Follow my Leader
A leader in the this week's Bookseller comments on that well-known publishing rule relating to copycat publishing: books which set out to jump on a bestselling bandwagon never sell as well as the original book. Tariq Ali, in a reference to the success of Cod, said : 'The bloody book on salmon never works'.
He is echoing many in the industry who have observed that the sales departments' desire to publish next year more of whatever made it to the bestseller lists last year is fatally flawed. The very fact that the first book did so well means that the next one won't.
Public taste does change and readers do get bored with the same thing, however successful it has been in the past. Delia Smith, generally seen by everyone in the British book trade as a 'banker', has just sold 100,000 fewer copies to date of How to Cook: Book Three than of previous volumes. The tie-in to the third series of Absolutely Fabulous, assumed by everyone in the book trade to be a dead cert, has been shown to be just a dead book - and so it goes on.
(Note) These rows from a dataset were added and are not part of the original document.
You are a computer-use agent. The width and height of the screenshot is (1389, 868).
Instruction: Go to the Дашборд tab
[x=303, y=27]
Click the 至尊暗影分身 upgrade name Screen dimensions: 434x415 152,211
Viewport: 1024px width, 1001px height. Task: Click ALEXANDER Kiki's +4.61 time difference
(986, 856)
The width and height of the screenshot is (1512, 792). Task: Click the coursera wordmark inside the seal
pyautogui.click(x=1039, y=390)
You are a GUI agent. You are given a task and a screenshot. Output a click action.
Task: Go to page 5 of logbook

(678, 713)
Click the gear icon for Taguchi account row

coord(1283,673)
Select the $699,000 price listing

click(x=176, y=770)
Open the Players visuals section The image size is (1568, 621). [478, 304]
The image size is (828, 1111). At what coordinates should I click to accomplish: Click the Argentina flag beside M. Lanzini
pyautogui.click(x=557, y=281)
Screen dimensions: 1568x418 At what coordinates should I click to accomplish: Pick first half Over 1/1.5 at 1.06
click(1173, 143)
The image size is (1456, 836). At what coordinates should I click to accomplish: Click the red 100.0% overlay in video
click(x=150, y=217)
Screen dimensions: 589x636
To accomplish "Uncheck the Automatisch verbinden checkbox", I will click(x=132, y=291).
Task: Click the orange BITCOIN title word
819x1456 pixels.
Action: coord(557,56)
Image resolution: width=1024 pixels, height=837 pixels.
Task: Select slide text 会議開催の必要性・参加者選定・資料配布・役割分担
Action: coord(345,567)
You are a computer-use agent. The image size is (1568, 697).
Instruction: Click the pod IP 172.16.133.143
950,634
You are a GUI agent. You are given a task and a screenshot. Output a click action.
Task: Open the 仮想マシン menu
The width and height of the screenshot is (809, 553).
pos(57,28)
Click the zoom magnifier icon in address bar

Taking a more positive approach to all this, one could applaud the fact that book-buyers are exercising choice and discrimination. In spite of the best that publishers' marketing departments can do to promote the books that have been selected for the bestseller hype, a bad book won't sell.
Word-of-mouth is still an irresistible force, as the huge success of books such as Wild Swans and Cold Mountain have shown. The book business would do well to remember that readers are fickle and opinionated, as they have every right to be, and cannot be force-fed with a diet of pre-digested bestsellers.